TrueCrypt, the final release, archive - buddylw
https://www.grc.com/misc/truecrypt/truecrypt.htm
======
tagawa
"So, thanks guys . . . we'll take it from here." seems like an understated
reaction. More like a huge thank you for 10 years of hard work, with no
personal recognition, providing the world with a free, trusted and
increasingly useful aid to security and privacy. Whatever path the devs have
chosen to take, TrueCrypt users everywhere are very grateful.

------
kijin
Note to the devs:

Thank you for your hard and unappreciated work for the last 10 years.

But if you're no longer interested in continuing to devleop TrueCrypt, could
you _please_ replace the license on 7.1a with one of the OSI-approved, DFSG-
compatible licenses so that other people can keep developing and using
TrueCrypt if they want to? I know that you think it's risky to keep using
TrueCrypt, but there seem to be plenty of people who are willing to fork over
tens of thousands of dollars to discover and fix any security issues.

An email sent to the auditing team and/or a message published on the official
website, signed with your usual keys, should suffice.

● RECORDED INFORMATION
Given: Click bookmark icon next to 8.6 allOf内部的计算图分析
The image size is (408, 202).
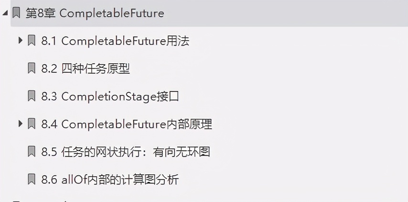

● EXERCISE BRIEF
Echo, word for word, the stretch of the TrueCrypt thread above from "But if you're" through "keys, should suffice.".

● THE COMPLETED TASK
But if you're no longer interested in continuing to devleop TrueCrypt, could
you _please_ replace the license on 7.1a with one of the OSI-approved, DFSG-
compatible licenses so that other people can keep developing and using
TrueCrypt if they want to? I know that you think it's risky to keep using
TrueCrypt, but there seem to be plenty of people who are willing to fork over
tens of thousands of dollars to discover and fix any security issues.

An email sent to the auditing team and/or a message published on the official
website, signed with your usual keys, should suffice.